In the week that Sen. Bernie Sanders introduced his Medicare for All bill backed by a number of Democratic senators, including California’s Kamala Harris, the California legislature is moving a bill to jump the 2020 presidential primary in the Golden State from June to early March. The two items are closely connected. Deep blue California could drive the single payer issue to the top of the agenda for the eventual Democratic nominee whether he or she wants it or not. That is a goal for many pushing the primary election change.
Clearly, supporters want California to again embrace an issue that will prove a bellwether for the nation. While those who are promoting an early California primary talk about being more than a money machine in presidential politics, there is also a desire to set the agenda.
Whether that is the smartest political choice in a country that has not embraced single payer is yet to be determined.
California progressives are pushing hard for a single payer health care plan. They intend to lash this issue around Democratic candidates seeking delegates in the state’s delegate-rich primary. If the California election is early, potential presidential candidates likely would have to support the issue if they hope to get a lion’s share of delegates in a state moving further to the left.
It is not coincidental that both California’s single payer plan and the bill to establish an early primary are both co-authored by Sen. Ricardo Lara.
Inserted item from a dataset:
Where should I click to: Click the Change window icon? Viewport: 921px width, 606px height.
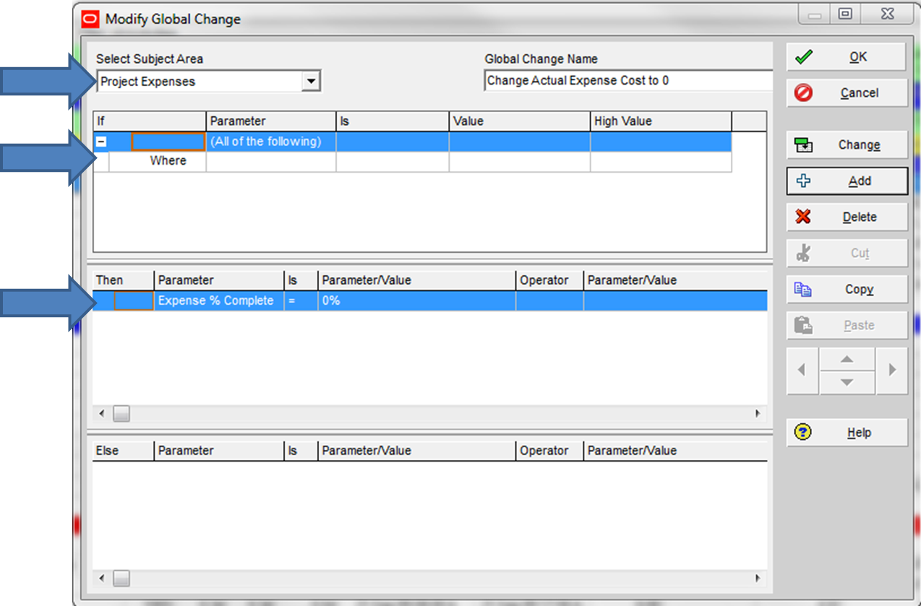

Of course, there is a long way to go before the 2020 election is contested and much could happen. The debate around the issue will grow and change before 2020. The chief issue about single payer is how to pay for it. Will that be worked out by 2020? Many will notice that Senator Sanders’ Medicare for All plan did not come with a funding mechanism just like Lara’s California’s single payer plan.
On the pages of the Wall Street Journal yesterday, William Galston described the effort to establish single payer health care in the very blue state of Vermont—Bernie Sanders’ home state. “It is hard to think of a state better positioned to embrace single-payer health care, yet a determined governor couldn’t get close to pushing it through,” Galston wrote. Funding was a major reason.
At this stage of the game, there are critics to both single payer plan and an early California primary, and those critics are not only Republicans.
The California single payer plan ran into a roadblock from Democratic Assembly Speaker Anthony Rendon. Sanders had only 15 senators endorse Medicare for All leaving 30 Democrats (including an Independent who caucuses with Democrats) to stay away.
The March California primary plan is opposed by long time Democratic strategist Bob Mulholland who is concerned it would greatly affect Democratic turnout in other states that the party eventually needs to win the presidency.
While much press attention is focused on how an early California primary will help or hurt candidates for president, tied to that is how an early primary will boost an issue that has become dogma to the political left.